第1セット、ゴンサレスが5-4として40-15。セットポイントだ。ここからフェデラーが真骨頂を発揮した。バックのラリーから素早くネットに進み、ボレーを突き刺した。次はゴンサレスがフォアをミス。ジュースに持ち込むと、2ポイントを連取して苦境を脱した。流れを手放さず、勝利へ突き進んだ。
セットポイントまで、ゴンサレスのバックの緩い球にペースをつかめなかった。しかし、勝負どころでちゅうちょせずに攻め切った。「マッチポイントじゃない。ただのセットポイントだったから」とピンチに動じない経験の豊かさがあった。

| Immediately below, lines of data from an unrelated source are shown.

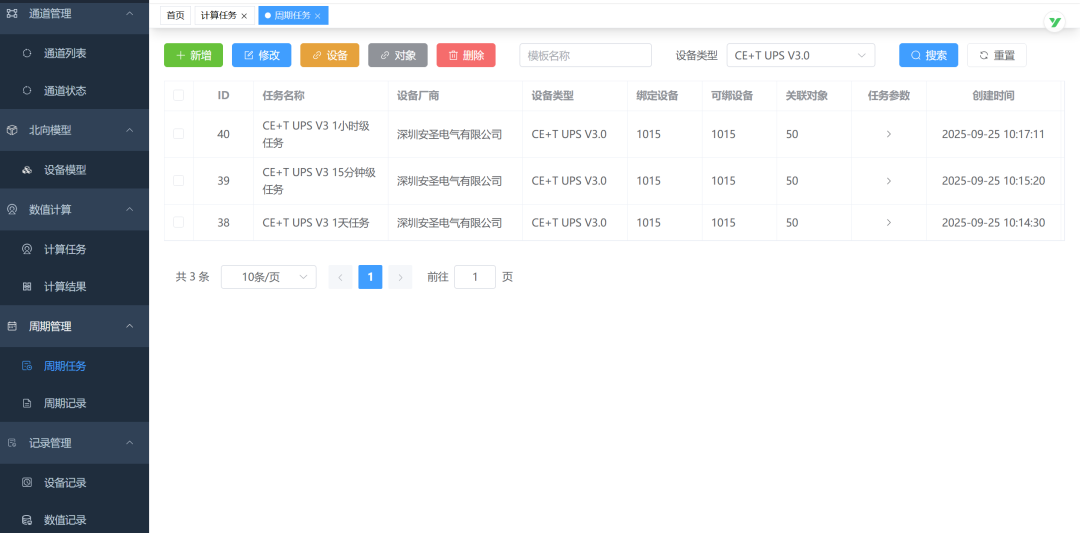Toggle the select-all checkbox in table header
Viewport: 1080px width, 533px height.
(x=178, y=96)
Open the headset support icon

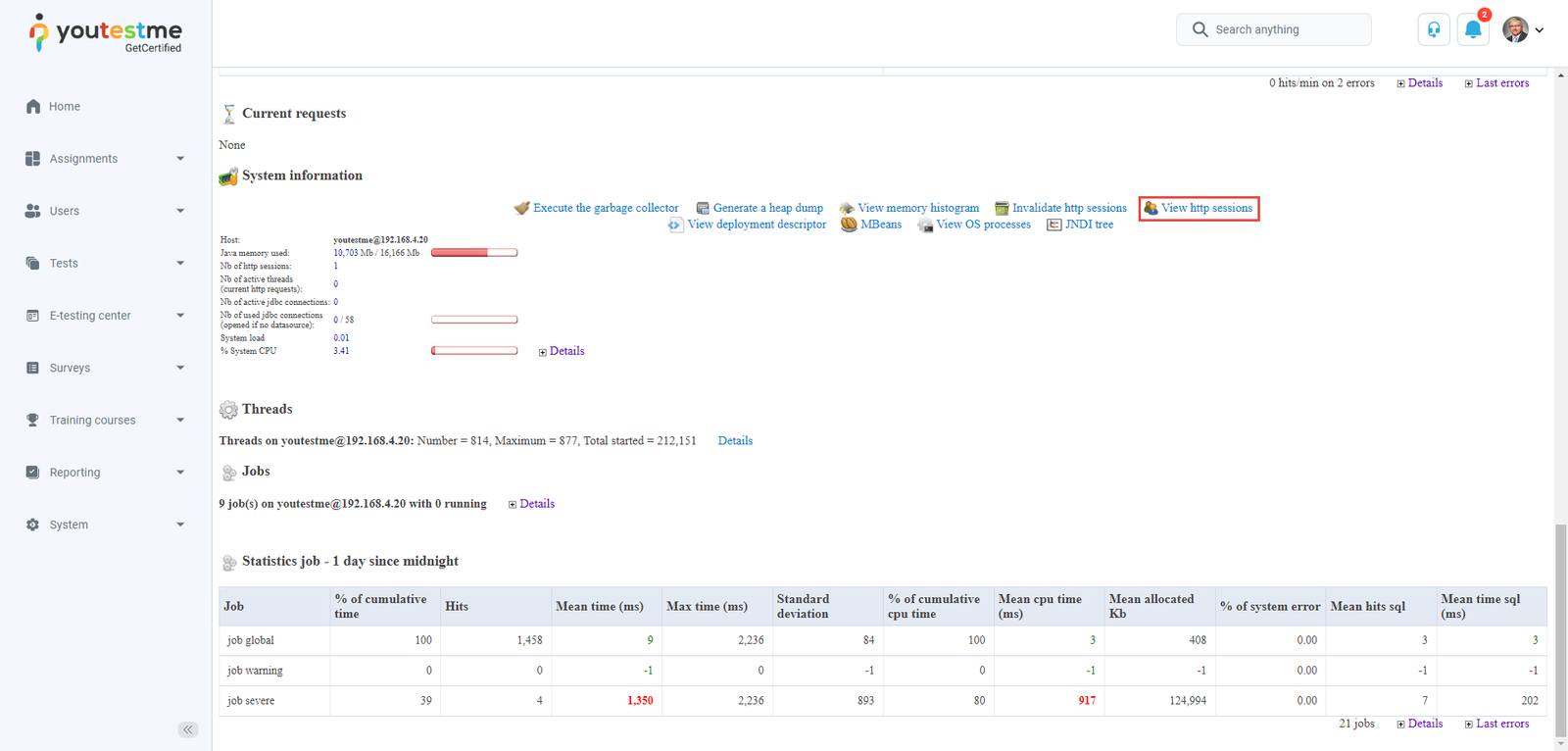pyautogui.click(x=1433, y=29)

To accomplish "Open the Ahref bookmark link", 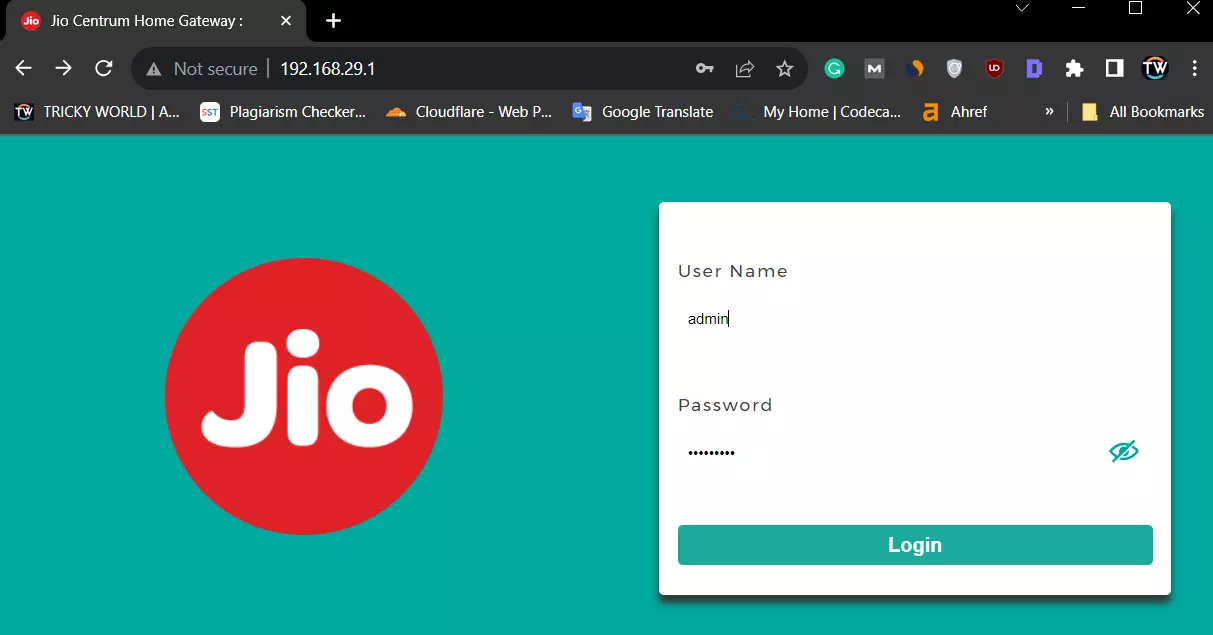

全豪では1971年のローズウォール(オーストラリア)以来の失セット0で頂点に立ち、これで史上5位の4大大会10勝目。上回るのはグランドスラム2度達成のレーバー(オーストラリア)らしかいない。
歴史上の大選手の領域に踏み込んだ現代の名手は「最高の気分。失セット0は長い間達成されなかった記録だから狙っていた」と話すと「4大大会4連勝を考えている。全仏は、いいプレーをして勝ちたい。そうなれば夢が実現する」。4大大会で唯一タイトルのない全仏制覇へ夢をはせた。(共同)(了)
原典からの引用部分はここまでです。